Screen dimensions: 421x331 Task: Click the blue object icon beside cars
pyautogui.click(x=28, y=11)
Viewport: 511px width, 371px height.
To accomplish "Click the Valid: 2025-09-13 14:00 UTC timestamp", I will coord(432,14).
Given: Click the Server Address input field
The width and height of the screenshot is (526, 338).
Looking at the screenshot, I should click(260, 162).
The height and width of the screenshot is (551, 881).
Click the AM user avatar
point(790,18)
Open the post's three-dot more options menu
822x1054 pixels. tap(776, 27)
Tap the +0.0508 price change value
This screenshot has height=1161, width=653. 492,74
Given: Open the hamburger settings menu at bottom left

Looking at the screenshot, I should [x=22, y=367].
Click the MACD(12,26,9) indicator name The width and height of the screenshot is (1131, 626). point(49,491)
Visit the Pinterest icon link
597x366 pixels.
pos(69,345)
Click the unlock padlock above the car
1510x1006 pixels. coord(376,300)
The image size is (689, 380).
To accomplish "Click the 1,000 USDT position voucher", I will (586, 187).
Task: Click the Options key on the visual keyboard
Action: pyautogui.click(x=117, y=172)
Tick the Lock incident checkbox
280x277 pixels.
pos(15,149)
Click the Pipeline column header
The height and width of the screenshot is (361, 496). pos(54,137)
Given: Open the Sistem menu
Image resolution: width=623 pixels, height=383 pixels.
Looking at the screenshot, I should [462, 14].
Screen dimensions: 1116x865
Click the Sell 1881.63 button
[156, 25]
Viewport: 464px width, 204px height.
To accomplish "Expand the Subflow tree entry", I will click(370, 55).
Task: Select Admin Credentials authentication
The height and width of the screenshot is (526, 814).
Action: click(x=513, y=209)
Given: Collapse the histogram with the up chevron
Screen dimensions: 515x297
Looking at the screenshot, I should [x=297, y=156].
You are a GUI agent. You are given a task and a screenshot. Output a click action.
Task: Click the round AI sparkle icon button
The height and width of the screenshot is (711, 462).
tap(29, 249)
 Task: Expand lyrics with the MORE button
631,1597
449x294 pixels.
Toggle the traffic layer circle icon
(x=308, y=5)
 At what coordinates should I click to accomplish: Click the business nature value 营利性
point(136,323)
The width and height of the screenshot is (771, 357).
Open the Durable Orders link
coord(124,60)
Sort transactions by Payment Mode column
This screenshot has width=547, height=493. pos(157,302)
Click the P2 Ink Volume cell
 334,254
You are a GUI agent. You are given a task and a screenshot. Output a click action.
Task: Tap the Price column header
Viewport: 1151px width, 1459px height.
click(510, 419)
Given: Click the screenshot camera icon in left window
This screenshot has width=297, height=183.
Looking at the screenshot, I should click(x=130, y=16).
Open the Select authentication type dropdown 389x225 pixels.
☆ ☆ ☆
*Your goal*
All the lines above should come back exactly as written.

*Answer area*
Screen dimensions: 421x331 Task: Click the blue object icon beside cars
pyautogui.click(x=28, y=11)
Viewport: 511px width, 371px height.
To accomplish "Click the Valid: 2025-09-13 14:00 UTC timestamp", I will coord(432,14).
Given: Click the Server Address input field
The width and height of the screenshot is (526, 338).
Looking at the screenshot, I should click(260, 162).
The height and width of the screenshot is (551, 881).
Click the AM user avatar
point(790,18)
Open the post's three-dot more options menu
822x1054 pixels. tap(776, 27)
Tap the +0.0508 price change value
This screenshot has height=1161, width=653. 492,74
Given: Open the hamburger settings menu at bottom left

Looking at the screenshot, I should [x=22, y=367].
Click the MACD(12,26,9) indicator name The width and height of the screenshot is (1131, 626). point(49,491)
Visit the Pinterest icon link
597x366 pixels.
pos(69,345)
Click the unlock padlock above the car
1510x1006 pixels. coord(376,300)
The image size is (689, 380).
To accomplish "Click the 1,000 USDT position voucher", I will (586, 187).
Task: Click the Options key on the visual keyboard
Action: pyautogui.click(x=117, y=172)
Tick the Lock incident checkbox
280x277 pixels.
pos(15,149)
Click the Pipeline column header
The height and width of the screenshot is (361, 496). pos(54,137)
Given: Open the Sistem menu
Image resolution: width=623 pixels, height=383 pixels.
Looking at the screenshot, I should [462, 14].
Screen dimensions: 1116x865
Click the Sell 1881.63 button
[156, 25]
Viewport: 464px width, 204px height.
To accomplish "Expand the Subflow tree entry", I will click(370, 55).
Task: Select Admin Credentials authentication
The height and width of the screenshot is (526, 814).
Action: click(x=513, y=209)
Given: Collapse the histogram with the up chevron
Screen dimensions: 515x297
Looking at the screenshot, I should [x=297, y=156].
You are a GUI agent. You are given a task and a screenshot. Output a click action.
Task: Click the round AI sparkle icon button
The height and width of the screenshot is (711, 462).
tap(29, 249)
 Task: Expand lyrics with the MORE button
631,1597
449x294 pixels.
Toggle the traffic layer circle icon
(x=308, y=5)
 At what coordinates should I click to accomplish: Click the business nature value 营利性
point(136,323)
The width and height of the screenshot is (771, 357).
Open the Durable Orders link
coord(124,60)
Sort transactions by Payment Mode column
This screenshot has width=547, height=493. pos(157,302)
Click the P2 Ink Volume cell
 334,254
You are a GUI agent. You are given a task and a screenshot. Output a click action.
Task: Tap the Price column header
Viewport: 1151px width, 1459px height.
click(510, 419)
Given: Click the screenshot camera icon in left window
This screenshot has width=297, height=183.
Looking at the screenshot, I should click(x=130, y=16).
Open the Select authentication type dropdown 389x225 pixels.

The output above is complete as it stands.